- Records for this exercise -
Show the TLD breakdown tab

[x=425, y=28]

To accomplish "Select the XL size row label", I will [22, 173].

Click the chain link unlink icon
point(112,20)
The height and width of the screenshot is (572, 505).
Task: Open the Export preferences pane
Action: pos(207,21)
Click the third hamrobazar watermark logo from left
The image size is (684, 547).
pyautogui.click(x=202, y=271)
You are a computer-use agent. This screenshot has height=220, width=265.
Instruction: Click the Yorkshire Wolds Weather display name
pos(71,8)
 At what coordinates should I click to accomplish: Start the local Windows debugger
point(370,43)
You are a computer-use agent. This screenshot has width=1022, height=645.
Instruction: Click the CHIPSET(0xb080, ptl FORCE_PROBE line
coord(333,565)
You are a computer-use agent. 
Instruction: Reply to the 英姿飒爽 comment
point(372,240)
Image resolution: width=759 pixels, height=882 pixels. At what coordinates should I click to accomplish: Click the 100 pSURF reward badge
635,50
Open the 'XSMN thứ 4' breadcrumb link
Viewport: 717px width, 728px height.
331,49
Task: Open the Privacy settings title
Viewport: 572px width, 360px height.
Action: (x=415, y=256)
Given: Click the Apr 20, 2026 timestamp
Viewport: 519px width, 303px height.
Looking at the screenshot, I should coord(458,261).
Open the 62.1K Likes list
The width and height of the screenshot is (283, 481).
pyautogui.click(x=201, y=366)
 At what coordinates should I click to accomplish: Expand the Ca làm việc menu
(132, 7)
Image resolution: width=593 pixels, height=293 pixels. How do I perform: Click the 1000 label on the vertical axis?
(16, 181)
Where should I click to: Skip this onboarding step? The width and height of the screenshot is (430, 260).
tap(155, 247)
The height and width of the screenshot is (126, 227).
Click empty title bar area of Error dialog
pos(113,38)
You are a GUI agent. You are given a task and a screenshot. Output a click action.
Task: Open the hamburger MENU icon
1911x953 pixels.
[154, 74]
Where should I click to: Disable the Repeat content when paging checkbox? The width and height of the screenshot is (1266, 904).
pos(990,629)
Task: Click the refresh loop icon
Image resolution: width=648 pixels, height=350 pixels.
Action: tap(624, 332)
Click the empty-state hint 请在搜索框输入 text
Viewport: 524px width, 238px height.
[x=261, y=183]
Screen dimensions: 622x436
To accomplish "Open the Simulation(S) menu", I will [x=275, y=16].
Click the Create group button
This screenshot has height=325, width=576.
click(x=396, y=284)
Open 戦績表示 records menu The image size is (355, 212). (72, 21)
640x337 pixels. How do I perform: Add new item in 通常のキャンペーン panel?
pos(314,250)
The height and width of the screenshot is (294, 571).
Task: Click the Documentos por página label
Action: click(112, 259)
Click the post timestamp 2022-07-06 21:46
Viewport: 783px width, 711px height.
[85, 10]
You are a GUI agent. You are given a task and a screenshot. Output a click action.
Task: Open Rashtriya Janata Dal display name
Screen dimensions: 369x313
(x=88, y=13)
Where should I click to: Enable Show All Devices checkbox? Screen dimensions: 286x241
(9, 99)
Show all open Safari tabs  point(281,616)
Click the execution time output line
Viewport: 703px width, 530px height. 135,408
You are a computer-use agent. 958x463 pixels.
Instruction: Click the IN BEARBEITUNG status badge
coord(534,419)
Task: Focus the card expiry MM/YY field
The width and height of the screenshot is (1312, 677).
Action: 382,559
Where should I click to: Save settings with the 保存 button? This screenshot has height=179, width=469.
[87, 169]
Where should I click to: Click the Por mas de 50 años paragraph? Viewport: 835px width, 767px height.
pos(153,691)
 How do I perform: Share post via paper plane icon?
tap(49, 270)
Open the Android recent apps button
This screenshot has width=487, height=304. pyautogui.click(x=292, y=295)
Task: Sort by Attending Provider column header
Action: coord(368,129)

- Task goal -
Copy the records exactly.

- Written solution -
Show the TLD breakdown tab

[x=425, y=28]

To accomplish "Select the XL size row label", I will [22, 173].

Click the chain link unlink icon
point(112,20)
The height and width of the screenshot is (572, 505).
Task: Open the Export preferences pane
Action: pos(207,21)
Click the third hamrobazar watermark logo from left
The image size is (684, 547).
pyautogui.click(x=202, y=271)
You are a computer-use agent. This screenshot has height=220, width=265.
Instruction: Click the Yorkshire Wolds Weather display name
pos(71,8)
 At what coordinates should I click to accomplish: Start the local Windows debugger
point(370,43)
You are a computer-use agent. This screenshot has width=1022, height=645.
Instruction: Click the CHIPSET(0xb080, ptl FORCE_PROBE line
coord(333,565)
You are a computer-use agent. 
Instruction: Reply to the 英姿飒爽 comment
point(372,240)
Image resolution: width=759 pixels, height=882 pixels. At what coordinates should I click to accomplish: Click the 100 pSURF reward badge
635,50
Open the 'XSMN thứ 4' breadcrumb link
Viewport: 717px width, 728px height.
331,49
Task: Open the Privacy settings title
Viewport: 572px width, 360px height.
Action: (x=415, y=256)
Given: Click the Apr 20, 2026 timestamp
Viewport: 519px width, 303px height.
Looking at the screenshot, I should coord(458,261).
Open the 62.1K Likes list
The width and height of the screenshot is (283, 481).
pyautogui.click(x=201, y=366)
 At what coordinates should I click to accomplish: Expand the Ca làm việc menu
(132, 7)
Image resolution: width=593 pixels, height=293 pixels. How do I perform: Click the 1000 label on the vertical axis?
(16, 181)
Where should I click to: Skip this onboarding step? The width and height of the screenshot is (430, 260).
tap(155, 247)
The height and width of the screenshot is (126, 227).
Click empty title bar area of Error dialog
pos(113,38)
You are a GUI agent. You are given a task and a screenshot. Output a click action.
Task: Open the hamburger MENU icon
1911x953 pixels.
[154, 74]
Where should I click to: Disable the Repeat content when paging checkbox? The width and height of the screenshot is (1266, 904).
pos(990,629)
Task: Click the refresh loop icon
Image resolution: width=648 pixels, height=350 pixels.
Action: tap(624, 332)
Click the empty-state hint 请在搜索框输入 text
Viewport: 524px width, 238px height.
[x=261, y=183]
Screen dimensions: 622x436
To accomplish "Open the Simulation(S) menu", I will [x=275, y=16].
Click the Create group button
This screenshot has height=325, width=576.
click(x=396, y=284)
Open 戦績表示 records menu The image size is (355, 212). (72, 21)
640x337 pixels. How do I perform: Add new item in 通常のキャンペーン panel?
pos(314,250)
The height and width of the screenshot is (294, 571).
Task: Click the Documentos por página label
Action: click(112, 259)
Click the post timestamp 2022-07-06 21:46
Viewport: 783px width, 711px height.
[85, 10]
You are a GUI agent. You are given a task and a screenshot. Output a click action.
Task: Open Rashtriya Janata Dal display name
Screen dimensions: 369x313
(x=88, y=13)
Where should I click to: Enable Show All Devices checkbox? Screen dimensions: 286x241
(9, 99)
Show all open Safari tabs  point(281,616)
Click the execution time output line
Viewport: 703px width, 530px height. 135,408
You are a computer-use agent. 958x463 pixels.
Instruction: Click the IN BEARBEITUNG status badge
coord(534,419)
Task: Focus the card expiry MM/YY field
The width and height of the screenshot is (1312, 677).
Action: 382,559
Where should I click to: Save settings with the 保存 button? This screenshot has height=179, width=469.
[87, 169]
Where should I click to: Click the Por mas de 50 años paragraph? Viewport: 835px width, 767px height.
pos(153,691)
 How do I perform: Share post via paper plane icon?
tap(49, 270)
Open the Android recent apps button
This screenshot has width=487, height=304. pyautogui.click(x=292, y=295)
Task: Sort by Attending Provider column header
Action: coord(368,129)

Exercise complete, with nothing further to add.